Он сказал тогда фразу, которая неделями утешала нас, за которую мы цеплялись, как за веревку, протянутую над пропастью. В его мягком голосе звучали нотки сомнения, словно ему никак не удавалось понять мотивы поведения человека.
— Знаете, каждым летом одно и то же: люди исчезают. Они делают странные вещи. Стремятся вырваться на свободу, уехать куда-нибудь подальше, забыть обо всем — в общем, Бог его знает, что еще им в голову приходит. Родные ничего не знают, тишина полная. А мы их ищем. Потом каникулы заканчиваются, и большинство беглецов объявляется, возвращается домой, словно ничего с ними и не происходило.
Как будто ничего и не происходило.
Большинство.
Но не все.
Я под водой. Медленный водоворот, тянущий в глубину.
Там Саммер. На ней голубая ночная рубашка, она колышется, и кажется, что у сестры выросли крылья или мягкие плавники, совсем такие, как у скатов. Над ее головой, где-то высоко-высоко, по воде проходит рябь, преломляется свет.
Глаза у Саммер открыты. Я вижу свое отражение в ее зрачках — крохотный силуэт, похожий на матрешку в матрешке. Но ведь меня там нет, я совсем в другом месте.
Из темноты выныривают рыбины, они огромны: светло-розовые, темно-синие, серебристо-пегие. У одних из глотки торчат длинные нити, у других глаза обведены черными кругами. Они приближаются, они двигаются в такт движению узких ладоней Саммер, они касаются ее тела; их танец удивительно грациозен. Светло-розовые рыбины сливаются в поцелуях, их рты напоминают присоски; они синхронно повторяют томные движения — это похоже на брачный танец или на сражение. Потом они отстраняются друг от друга и ласкают своими эластичными ртами мою сестру — руки, лицо, — опутывают нитями, которых становится все больше и больше. Нити оплетают сестру, перемешиваются с ее волосами, которые начинают расти, расти, расти…
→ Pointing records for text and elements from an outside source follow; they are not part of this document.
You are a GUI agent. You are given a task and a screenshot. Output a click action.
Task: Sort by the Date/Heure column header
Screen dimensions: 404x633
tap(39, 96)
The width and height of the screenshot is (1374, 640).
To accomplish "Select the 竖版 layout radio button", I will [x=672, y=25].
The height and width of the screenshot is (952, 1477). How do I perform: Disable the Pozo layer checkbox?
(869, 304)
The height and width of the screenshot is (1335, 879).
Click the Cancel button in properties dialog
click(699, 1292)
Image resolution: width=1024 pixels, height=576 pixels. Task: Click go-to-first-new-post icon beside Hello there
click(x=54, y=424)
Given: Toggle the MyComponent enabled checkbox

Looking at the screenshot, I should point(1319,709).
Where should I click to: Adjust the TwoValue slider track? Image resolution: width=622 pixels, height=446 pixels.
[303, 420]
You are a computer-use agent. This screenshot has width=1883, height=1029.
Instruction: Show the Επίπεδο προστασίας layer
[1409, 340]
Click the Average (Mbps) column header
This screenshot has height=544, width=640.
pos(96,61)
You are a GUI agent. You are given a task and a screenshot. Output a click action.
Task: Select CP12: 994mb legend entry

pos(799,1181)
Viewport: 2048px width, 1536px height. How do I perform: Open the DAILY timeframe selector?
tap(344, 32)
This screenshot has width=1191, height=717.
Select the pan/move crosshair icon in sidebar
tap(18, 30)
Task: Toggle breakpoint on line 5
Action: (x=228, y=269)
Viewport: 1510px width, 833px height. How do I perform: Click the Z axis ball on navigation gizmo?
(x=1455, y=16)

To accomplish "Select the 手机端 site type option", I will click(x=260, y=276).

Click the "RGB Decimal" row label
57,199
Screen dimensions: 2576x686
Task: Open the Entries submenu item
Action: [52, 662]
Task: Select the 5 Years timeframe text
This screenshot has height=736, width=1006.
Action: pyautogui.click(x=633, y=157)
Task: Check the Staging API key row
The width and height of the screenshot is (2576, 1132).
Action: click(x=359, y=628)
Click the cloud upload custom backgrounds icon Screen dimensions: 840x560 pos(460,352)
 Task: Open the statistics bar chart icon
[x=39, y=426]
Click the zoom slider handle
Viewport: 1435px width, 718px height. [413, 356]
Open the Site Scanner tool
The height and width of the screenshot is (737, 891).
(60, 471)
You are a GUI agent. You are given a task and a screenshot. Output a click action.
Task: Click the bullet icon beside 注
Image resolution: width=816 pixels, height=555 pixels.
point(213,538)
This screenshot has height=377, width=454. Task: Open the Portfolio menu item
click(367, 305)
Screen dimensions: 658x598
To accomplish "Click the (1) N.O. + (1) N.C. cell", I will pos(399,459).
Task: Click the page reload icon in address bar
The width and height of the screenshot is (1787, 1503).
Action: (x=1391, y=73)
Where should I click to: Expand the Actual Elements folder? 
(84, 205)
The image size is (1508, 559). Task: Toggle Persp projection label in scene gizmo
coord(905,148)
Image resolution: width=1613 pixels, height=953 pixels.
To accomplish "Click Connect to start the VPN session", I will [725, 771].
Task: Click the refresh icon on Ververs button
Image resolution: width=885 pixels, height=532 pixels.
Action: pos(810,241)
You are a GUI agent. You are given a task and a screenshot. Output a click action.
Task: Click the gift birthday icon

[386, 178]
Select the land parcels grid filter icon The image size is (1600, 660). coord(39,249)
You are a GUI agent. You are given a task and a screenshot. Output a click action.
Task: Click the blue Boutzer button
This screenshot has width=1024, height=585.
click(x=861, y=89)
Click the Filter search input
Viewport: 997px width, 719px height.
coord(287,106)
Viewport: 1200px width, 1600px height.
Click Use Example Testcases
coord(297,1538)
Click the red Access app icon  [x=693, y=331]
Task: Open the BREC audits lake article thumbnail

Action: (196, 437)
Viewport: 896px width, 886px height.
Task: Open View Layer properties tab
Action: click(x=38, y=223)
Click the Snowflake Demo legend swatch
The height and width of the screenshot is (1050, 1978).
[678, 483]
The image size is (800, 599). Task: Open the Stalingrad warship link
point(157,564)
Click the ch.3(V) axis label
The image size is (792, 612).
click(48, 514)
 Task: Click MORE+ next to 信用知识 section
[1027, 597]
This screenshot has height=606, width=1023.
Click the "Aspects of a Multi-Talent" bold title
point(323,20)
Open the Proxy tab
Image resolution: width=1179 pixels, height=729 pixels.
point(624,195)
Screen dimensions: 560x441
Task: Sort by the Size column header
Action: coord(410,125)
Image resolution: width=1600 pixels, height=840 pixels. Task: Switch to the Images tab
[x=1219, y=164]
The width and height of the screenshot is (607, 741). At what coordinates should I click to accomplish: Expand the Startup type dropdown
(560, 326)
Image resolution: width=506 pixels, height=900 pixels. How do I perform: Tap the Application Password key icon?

Я хочу протянуть руку, но не могу шевельнуть и пальцем — меня что-то удерживает здесь — и рыбины кружатся, сплетая вокруг сестры плотную сеть. Вот ее уже не видно, только волосы продолжают двигаться в странном танце, а тела больше нет.
Я просыпаюсь от того, что запутался в простыни, — кажется, она хочет задавить меня, задушить. Как, в общем, каждую ночь. Стены комнаты то удаляются, то приближаются, беспорядочно кружатся; я моргаю, они пульсируют в такт.
Я не понимаю, где нахожусь. Что-то происходит, но это мне не мешает — пока тень от жалюзи рисует на потолке линии побега, я испытываю лишь легкое волнение. Каждую ночь я на мгновение задумываюсь о том, где я: в отеле? в больнице? у какой-нибудь девушки? И каждую ночь, не сразу, но я слышу где-то вдалеке звуки — это мой код, сигнал, который постепенно становится четким. На кухне подтекает кран — я нахожусь в студии на улице Паки,[6] я переехал сюда в начале января. Вода падает в раковину мерно, с ужасно длинными интервалами, и звук потревоженной жести — это метроном, отсчитывающий одинаковые секунды жизни, похожей на белый коридор, которому нет ни конца, ни края, где идешь и одновременно стоишь на месте, как на беговой дорожке, залитой ярким светом неоновой лампочки.
В первый раз квартира показалась мне чистой и безликой, и я даже поверил, что тут уж все будет спокойно, приятно… Так, в общем, первые недели и было.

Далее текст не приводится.